* _Instructions for the task_: Reproduce the material below without change, starting at the line containing "The width and height of the screenshot is (2576, 728)." and continuing through the end of the material.

* _Data for processing_:
────────────────

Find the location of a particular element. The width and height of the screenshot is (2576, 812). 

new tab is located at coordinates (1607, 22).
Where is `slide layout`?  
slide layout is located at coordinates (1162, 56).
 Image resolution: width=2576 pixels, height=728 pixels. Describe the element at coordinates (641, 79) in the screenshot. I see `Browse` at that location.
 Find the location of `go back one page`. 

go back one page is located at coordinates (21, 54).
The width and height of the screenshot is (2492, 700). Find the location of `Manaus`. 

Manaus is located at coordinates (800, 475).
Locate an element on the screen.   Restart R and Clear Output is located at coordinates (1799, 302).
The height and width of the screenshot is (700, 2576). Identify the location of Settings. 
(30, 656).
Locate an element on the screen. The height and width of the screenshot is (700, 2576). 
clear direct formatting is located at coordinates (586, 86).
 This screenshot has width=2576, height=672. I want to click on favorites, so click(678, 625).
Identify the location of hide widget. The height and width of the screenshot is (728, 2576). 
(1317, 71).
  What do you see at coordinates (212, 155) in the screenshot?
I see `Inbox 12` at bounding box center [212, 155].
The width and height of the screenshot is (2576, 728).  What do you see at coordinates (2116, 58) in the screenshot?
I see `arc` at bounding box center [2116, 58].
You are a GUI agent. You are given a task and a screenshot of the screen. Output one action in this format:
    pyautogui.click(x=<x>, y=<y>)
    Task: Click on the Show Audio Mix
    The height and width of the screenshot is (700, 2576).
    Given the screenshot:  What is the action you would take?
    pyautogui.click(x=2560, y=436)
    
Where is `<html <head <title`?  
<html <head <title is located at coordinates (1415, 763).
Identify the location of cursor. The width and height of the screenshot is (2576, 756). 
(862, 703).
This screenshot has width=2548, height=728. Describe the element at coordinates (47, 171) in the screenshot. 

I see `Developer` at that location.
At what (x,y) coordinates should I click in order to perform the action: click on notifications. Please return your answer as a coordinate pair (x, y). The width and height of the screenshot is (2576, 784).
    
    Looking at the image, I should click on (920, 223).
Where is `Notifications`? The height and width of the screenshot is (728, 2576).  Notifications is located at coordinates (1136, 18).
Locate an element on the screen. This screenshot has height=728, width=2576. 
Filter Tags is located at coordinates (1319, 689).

────────────────

* _Exercise response_:
The width and height of the screenshot is (2576, 728).  What do you see at coordinates (2116, 58) in the screenshot?
I see `arc` at bounding box center [2116, 58].
You are a GUI agent. You are given a task and a screenshot of the screen. Output one action in this format:
    pyautogui.click(x=<x>, y=<y>)
    Task: Click on the Show Audio Mix
    The height and width of the screenshot is (700, 2576).
    Given the screenshot:  What is the action you would take?
    pyautogui.click(x=2560, y=436)
    
Where is `<html <head <title`?  
<html <head <title is located at coordinates (1415, 763).
Identify the location of cursor. The width and height of the screenshot is (2576, 756). 
(862, 703).
This screenshot has width=2548, height=728. Describe the element at coordinates (47, 171) in the screenshot. 

I see `Developer` at that location.
At what (x,y) coordinates should I click in order to perform the action: click on notifications. Please return your answer as a coordinate pair (x, y). The width and height of the screenshot is (2576, 784).
    
    Looking at the image, I should click on (920, 223).
Where is `Notifications`? The height and width of the screenshot is (728, 2576).  Notifications is located at coordinates (1136, 18).
Locate an element on the screen. This screenshot has height=728, width=2576. 
Filter Tags is located at coordinates (1319, 689).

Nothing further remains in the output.